2005/9/5  20:28 | 投稿者: 益子

 前号で生きにくい子ども達について書いた。軽度発達障害といわれる子ども達のことで、アスペルガー症候群、注意欠陥・多動性障害(ADHD)、高機能自閉症、学習障害(LD)などの障害名をもつ。彼らはいわゆる知的障害はない。それどころか大変に優秀で、一芸に秀でていることも多い。しかし脳の機能のどこかに一般的でないところがあり、人とのコミュニケーションの持ち方や社会性に問題を持つことが多い。
 前号で、子ども達の特徴について分かりにくい方は窓際のトットちゃんを思い浮かべてほしいと書いた。窓際のトットちゃんこと黒柳徹子さんはあまりにも落ち着かない、その奇異な行動によって小学校を退学になった。彼女は繰り上がりや繰り下がりの足し算引き算ができないので、LDとも言われる。また、小さい頃の落ち着かなさはADHDとも言われる。このようにいくつかの障害名があらわす特徴を重ね持つことも多い。
 過去の天才といわれる人たちの中に軽度発達障害といわれる人たちはかなり多い。ベル、エジソン、アインシュタイン、レオナルド・ダ・ビンチ、坂本龍馬、モーツアルトなどは良く例に挙げられる。身近なところでは、長嶋茂雄氏もよく話題になる。
 つまり、これらの障害は、昨今その特性について整理され、障害名がつけられ、支援方法などが研究されるようになったが、昔から存在していたちょっと変わった人たちのことであり、そういった変わった人たちのおかげで、世の中は大きく変化し発展を遂げてきたということも多々あるのである。
 「みんなちがってみんないい」は金子みすゞの詩の中の一節だが、この一節が小学校の教師などの中でちょっとしたブームになるほど、今という時代は、みんなとどこか違う子、言い換えれば個性の強い子はかなり生きにくく、集団から排除され易い時代らしい。それが、いじめにもつながっているのだろう。

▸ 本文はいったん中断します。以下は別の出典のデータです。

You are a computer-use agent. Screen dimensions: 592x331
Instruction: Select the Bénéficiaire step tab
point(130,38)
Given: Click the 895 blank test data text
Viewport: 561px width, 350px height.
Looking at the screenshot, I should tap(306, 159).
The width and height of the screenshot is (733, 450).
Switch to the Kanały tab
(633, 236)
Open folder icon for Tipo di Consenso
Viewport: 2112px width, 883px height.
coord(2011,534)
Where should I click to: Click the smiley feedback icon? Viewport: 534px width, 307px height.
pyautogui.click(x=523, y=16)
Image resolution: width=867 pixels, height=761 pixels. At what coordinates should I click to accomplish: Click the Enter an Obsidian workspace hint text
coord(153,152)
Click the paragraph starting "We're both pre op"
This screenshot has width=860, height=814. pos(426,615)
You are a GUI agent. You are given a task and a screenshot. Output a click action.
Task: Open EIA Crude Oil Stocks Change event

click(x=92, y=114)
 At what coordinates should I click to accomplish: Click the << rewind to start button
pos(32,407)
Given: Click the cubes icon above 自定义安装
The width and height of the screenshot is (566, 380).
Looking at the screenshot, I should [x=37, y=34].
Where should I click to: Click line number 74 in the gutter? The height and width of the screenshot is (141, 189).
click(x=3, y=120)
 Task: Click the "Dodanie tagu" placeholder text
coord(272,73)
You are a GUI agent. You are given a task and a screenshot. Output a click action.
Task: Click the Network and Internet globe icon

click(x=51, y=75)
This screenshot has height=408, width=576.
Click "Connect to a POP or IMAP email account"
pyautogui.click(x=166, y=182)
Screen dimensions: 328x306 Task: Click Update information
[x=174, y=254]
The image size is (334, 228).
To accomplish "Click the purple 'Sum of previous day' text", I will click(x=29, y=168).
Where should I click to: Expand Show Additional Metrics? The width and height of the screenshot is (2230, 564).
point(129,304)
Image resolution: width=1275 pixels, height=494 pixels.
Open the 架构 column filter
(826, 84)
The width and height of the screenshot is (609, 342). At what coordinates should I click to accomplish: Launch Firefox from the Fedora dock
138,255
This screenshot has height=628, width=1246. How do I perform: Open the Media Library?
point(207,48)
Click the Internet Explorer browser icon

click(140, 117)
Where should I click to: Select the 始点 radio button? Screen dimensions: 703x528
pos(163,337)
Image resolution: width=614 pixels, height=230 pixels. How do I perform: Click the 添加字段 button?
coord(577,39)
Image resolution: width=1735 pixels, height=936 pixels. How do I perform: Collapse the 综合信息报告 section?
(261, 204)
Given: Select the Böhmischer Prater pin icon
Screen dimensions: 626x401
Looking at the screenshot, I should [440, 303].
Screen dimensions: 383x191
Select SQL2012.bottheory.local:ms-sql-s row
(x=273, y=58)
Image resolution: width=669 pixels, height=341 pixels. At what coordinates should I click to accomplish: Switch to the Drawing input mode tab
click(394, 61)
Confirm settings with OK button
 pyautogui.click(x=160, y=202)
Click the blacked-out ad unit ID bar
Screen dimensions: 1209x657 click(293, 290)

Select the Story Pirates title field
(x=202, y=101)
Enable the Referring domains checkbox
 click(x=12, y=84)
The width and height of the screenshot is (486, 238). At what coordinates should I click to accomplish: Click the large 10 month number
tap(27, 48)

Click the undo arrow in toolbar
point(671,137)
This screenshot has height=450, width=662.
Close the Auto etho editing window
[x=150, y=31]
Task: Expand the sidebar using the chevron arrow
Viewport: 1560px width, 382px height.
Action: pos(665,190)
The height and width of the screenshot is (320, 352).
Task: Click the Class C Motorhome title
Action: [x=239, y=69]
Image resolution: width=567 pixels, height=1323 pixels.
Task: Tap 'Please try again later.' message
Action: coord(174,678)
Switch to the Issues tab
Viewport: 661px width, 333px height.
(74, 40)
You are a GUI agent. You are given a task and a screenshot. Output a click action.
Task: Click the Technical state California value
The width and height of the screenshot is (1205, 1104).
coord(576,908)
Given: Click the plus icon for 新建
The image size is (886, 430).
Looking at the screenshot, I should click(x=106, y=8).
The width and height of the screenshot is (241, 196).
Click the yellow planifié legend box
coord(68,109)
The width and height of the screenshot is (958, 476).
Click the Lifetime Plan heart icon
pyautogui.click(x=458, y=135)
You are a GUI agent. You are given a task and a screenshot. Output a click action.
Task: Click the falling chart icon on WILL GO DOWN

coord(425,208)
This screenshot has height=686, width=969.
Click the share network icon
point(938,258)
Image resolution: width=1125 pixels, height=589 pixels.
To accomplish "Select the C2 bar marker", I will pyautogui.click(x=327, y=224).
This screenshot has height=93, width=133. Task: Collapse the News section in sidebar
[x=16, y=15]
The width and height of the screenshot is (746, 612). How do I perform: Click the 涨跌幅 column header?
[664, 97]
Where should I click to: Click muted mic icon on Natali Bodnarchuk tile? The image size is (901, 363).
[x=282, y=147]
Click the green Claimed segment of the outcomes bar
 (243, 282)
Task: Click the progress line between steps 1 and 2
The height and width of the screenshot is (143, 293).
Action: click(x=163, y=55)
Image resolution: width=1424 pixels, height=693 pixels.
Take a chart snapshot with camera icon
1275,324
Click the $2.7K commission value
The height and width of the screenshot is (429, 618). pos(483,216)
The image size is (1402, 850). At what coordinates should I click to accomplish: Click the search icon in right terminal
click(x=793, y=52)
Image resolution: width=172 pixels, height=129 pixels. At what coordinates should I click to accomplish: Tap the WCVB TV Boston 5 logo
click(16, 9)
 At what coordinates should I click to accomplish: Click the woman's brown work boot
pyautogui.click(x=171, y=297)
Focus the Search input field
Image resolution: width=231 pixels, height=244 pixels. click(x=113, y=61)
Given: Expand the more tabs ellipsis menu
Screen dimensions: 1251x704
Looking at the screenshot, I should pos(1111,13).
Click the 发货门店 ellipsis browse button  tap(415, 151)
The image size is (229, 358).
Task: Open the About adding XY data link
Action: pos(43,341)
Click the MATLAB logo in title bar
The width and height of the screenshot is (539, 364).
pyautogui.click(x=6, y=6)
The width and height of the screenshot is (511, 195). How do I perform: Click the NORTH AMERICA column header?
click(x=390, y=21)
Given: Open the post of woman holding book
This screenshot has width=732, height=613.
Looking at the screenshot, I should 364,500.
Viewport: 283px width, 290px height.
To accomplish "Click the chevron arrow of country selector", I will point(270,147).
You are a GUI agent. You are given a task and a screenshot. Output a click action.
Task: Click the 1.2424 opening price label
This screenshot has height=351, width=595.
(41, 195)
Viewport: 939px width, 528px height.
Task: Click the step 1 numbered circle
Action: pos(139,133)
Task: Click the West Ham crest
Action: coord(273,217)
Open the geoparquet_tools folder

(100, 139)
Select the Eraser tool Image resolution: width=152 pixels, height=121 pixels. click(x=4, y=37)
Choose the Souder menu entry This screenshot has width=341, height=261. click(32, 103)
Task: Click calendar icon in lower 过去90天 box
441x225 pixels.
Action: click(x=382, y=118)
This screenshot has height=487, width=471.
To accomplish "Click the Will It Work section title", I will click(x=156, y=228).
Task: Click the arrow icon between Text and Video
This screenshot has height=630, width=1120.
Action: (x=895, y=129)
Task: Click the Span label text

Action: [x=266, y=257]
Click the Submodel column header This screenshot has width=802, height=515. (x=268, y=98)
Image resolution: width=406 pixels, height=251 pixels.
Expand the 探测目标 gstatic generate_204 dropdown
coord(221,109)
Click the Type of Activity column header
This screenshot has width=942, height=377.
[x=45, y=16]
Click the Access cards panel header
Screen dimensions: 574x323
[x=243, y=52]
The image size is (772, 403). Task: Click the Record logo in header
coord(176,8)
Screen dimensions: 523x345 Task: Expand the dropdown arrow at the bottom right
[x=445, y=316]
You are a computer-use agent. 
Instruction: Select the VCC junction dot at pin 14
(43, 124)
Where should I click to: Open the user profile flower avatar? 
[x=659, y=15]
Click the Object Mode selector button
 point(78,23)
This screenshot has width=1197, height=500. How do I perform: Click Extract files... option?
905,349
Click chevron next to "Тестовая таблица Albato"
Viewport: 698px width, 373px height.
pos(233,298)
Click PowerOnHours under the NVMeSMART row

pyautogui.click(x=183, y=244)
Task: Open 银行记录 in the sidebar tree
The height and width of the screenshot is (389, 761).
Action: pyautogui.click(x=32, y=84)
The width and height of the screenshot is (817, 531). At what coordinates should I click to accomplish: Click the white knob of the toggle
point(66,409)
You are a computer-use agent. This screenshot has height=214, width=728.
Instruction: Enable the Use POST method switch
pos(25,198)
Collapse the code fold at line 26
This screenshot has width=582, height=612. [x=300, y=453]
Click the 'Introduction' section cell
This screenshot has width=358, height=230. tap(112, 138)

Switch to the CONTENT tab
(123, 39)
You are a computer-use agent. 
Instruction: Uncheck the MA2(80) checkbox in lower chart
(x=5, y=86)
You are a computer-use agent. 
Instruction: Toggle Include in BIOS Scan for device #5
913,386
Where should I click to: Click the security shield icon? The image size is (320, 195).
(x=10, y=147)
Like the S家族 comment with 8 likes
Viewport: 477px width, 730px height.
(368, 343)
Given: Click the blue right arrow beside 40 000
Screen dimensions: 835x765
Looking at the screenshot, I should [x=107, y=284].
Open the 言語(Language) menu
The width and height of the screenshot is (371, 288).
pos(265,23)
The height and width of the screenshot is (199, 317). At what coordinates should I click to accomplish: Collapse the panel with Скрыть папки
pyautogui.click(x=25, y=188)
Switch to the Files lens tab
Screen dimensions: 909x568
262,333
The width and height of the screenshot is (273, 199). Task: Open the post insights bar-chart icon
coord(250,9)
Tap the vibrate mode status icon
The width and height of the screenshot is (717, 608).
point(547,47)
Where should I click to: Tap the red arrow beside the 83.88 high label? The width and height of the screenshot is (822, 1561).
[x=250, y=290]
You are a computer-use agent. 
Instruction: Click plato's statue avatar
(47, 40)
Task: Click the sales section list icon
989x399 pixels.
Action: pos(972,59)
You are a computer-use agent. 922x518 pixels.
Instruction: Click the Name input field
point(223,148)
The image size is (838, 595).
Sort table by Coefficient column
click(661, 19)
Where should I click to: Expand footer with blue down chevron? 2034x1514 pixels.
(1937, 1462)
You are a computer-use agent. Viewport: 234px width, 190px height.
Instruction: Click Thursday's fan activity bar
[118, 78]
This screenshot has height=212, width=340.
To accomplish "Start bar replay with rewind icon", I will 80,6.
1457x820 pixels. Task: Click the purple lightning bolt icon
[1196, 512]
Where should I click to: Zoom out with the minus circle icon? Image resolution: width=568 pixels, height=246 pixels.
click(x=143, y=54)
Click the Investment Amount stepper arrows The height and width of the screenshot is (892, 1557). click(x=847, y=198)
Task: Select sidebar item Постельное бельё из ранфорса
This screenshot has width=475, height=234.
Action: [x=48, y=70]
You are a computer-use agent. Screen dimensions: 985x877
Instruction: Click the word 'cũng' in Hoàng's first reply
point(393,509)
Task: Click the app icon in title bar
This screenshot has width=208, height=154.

 エジソンもモーツアルトもその時代を生きる時に何らかの生きにくさを抱えていたのかもしれない。しかし、彼らが果たした偉業の功績は多大であり、その生命の存在に感謝する時、改めて、人が人として生まれてくることの尊さに障害のあるなしによる違いや差はないことと、だれでもが幸せな人生を追求していける社会の寛容さ、成熟さを願わずにはいられない。